Burning your toys is absolutely horrific :shock: I'd be off doing a scene from trainspotting if that was me.

 

 

 not saying please/thank you when you've done something for them - almost like you owe them somehow, not waving thanks when you've sat there waiting for them to do a 1 million point turn in a car far too big for them (in fairness, they're usually on the phone so don't have a free hand), the list goes on. Main grump is that it annoys me so much. These bastards outnumber the normal folk so it isn't a surprise that I continually encounter them.

Oh god yes, One thing my family did do for me was teach me manners, and I in turn taught it to my kids.

Posted

It's like people feel that they don't need to make any effort with people. Problem is, it seems to spread. Well, it won't get me. I'm not an arsehole. Well, I am, but I'm a well mannered arsehole.

Posted

Light bulbs.

 

It wasn't so long ago that everything had a simple bayonet fitting.

What is going on now?

I've just bought a new light fitting for my bedroom to discover that I need to get a bulb with an Edison Screw.

The last two I bought have used a Small Edison Screw & a Small Bayonet fitting.

Its enough to drive you barmy.

I still have a lifetime's supply of 40W candle bulbs.

 

Re; swearing.

 

I am really good at swearing and I'll give you an example.

 

I was on a market stall buying some fruit and, you know how it is, when your jumper sleeves ride down & your coat sleeves ride up to reveal your wooly pulley - it's dreadful and I exclaimed, 'Look at the state of me, I look like a fucking tramp!'

The elderly woman to my right looked at me in distain...

Confidently, I countered with, 'Oh, I'm sorry love, I don't think you're supposed to say 'tramp' any more, are you?'

 

The woman smiled and the moment passed.

 

This place is seldom offensive specifically because of the swearing, it's just a place for adults and adult language is used.
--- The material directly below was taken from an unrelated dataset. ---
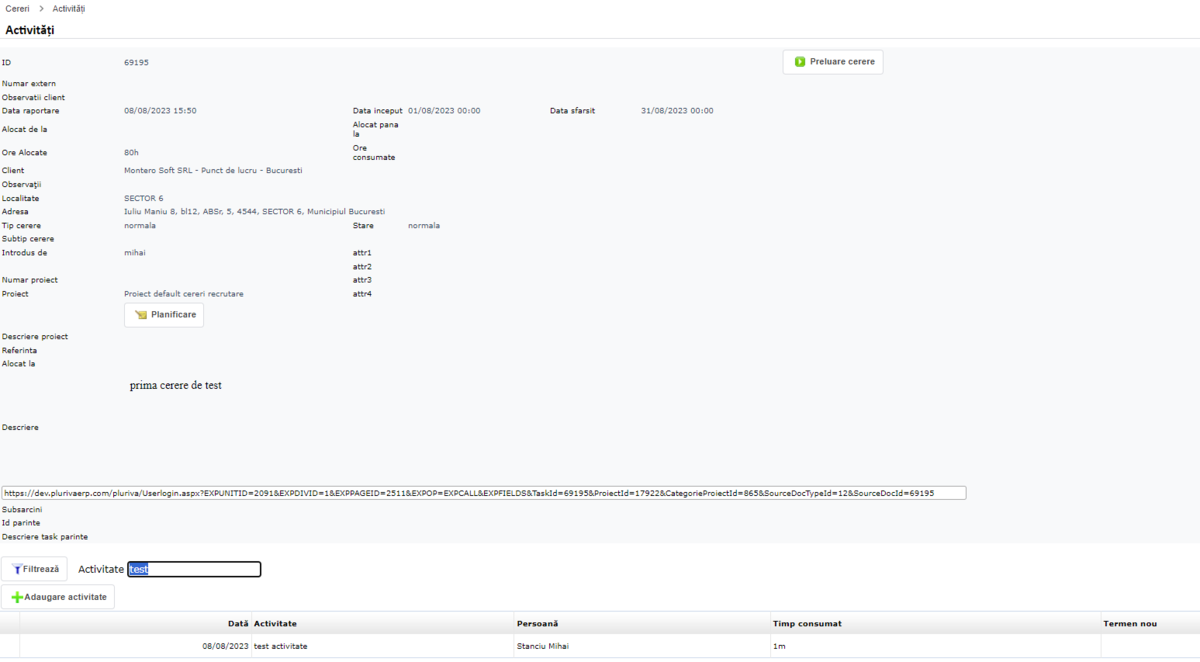Click the Stanciu Mihai cell in the table
Screen dimensions: 1200x662
click(543, 647)
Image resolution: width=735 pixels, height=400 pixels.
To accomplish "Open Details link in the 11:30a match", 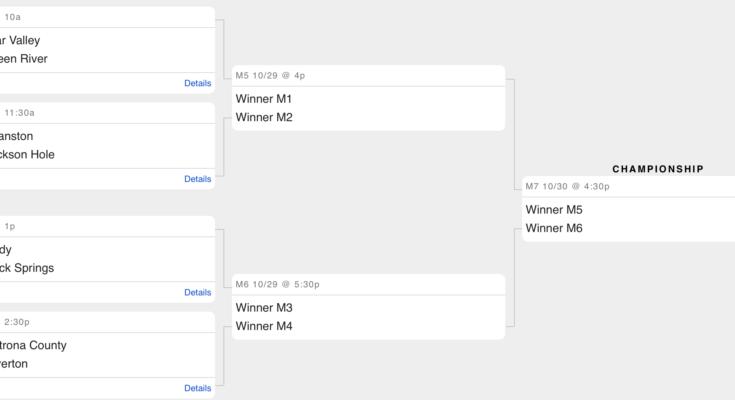I will (x=197, y=179).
Another site I frequent auto replaces shit with marmite and myriad other twatty words. 

I visit and I post, but not with the abandon I do on here.

Posted

It's like people feel that they don't need to make any effort with people. Problem is, it seems to spread. Well, it won't get me. I'm not an arsehole. Well, I am, but I'm a well mannered arsehole.

You should see some of the texts Mrs Madrat gets from people trying to book lessons, This "now" society will end in tears.

  • Like 2
Posted

^ Re light bulbs. I completely blame IKEA for that. For years they only sold fittings and bulbs of type ES. This softened the UK up for all manner of non standard ness. Grinds my gears, too.